La verdad es que sí echo de menos ciertas cosas: las risas compartidas al final del día, el calor de una mano en invierno, los planes improvisados para un domingo lluvioso. Pero también valoro mi libertad: poder leer hasta tarde sin molestar a nadie, viajar cuando quiero, decidir qué comer sin negociar menús.
En España aún pesa mucho la idea de que una mujer sola está incompleta. Pero yo he aprendido que la soledad puede ser elegida y digna. No es resignación; es una forma de amor propio.
Lucía me mira desde el otro lado de la mesa, esperando una respuesta.
—No lo sé, hija —le digo al fin—. Quizá ya no necesito casarme para sentirme querida o realizada.

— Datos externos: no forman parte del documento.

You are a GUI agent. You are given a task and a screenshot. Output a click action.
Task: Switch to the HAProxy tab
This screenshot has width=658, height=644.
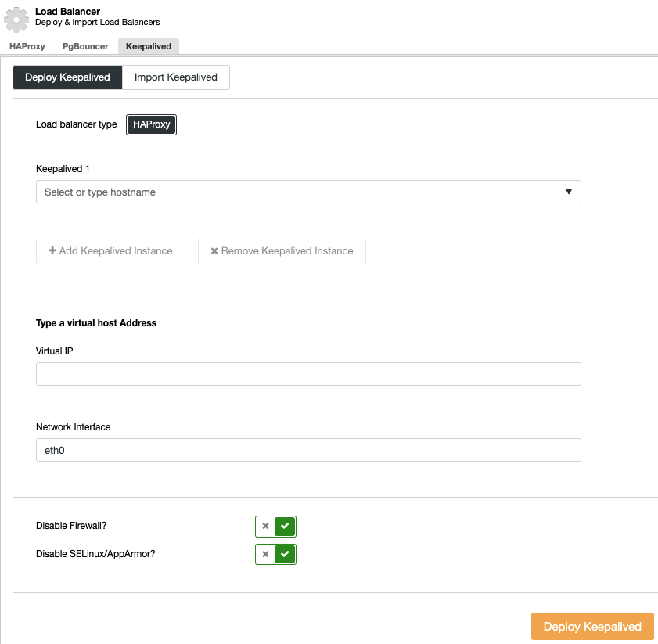27,46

Ella sonríe y me abraza fuerte.
A veces me pregunto: ¿Por qué nos cuesta tanto aceptar que hay etapas en las que el matrimonio deja de ser un sueño? ¿Es egoísmo o simplemente otra forma de madurez? ¿Cuántas mujeres como yo callan sus verdaderos deseos por miedo al qué dirán?
¿Y tú? ¿Crees que es posible ser feliz sin volver a casarse después de los sesenta?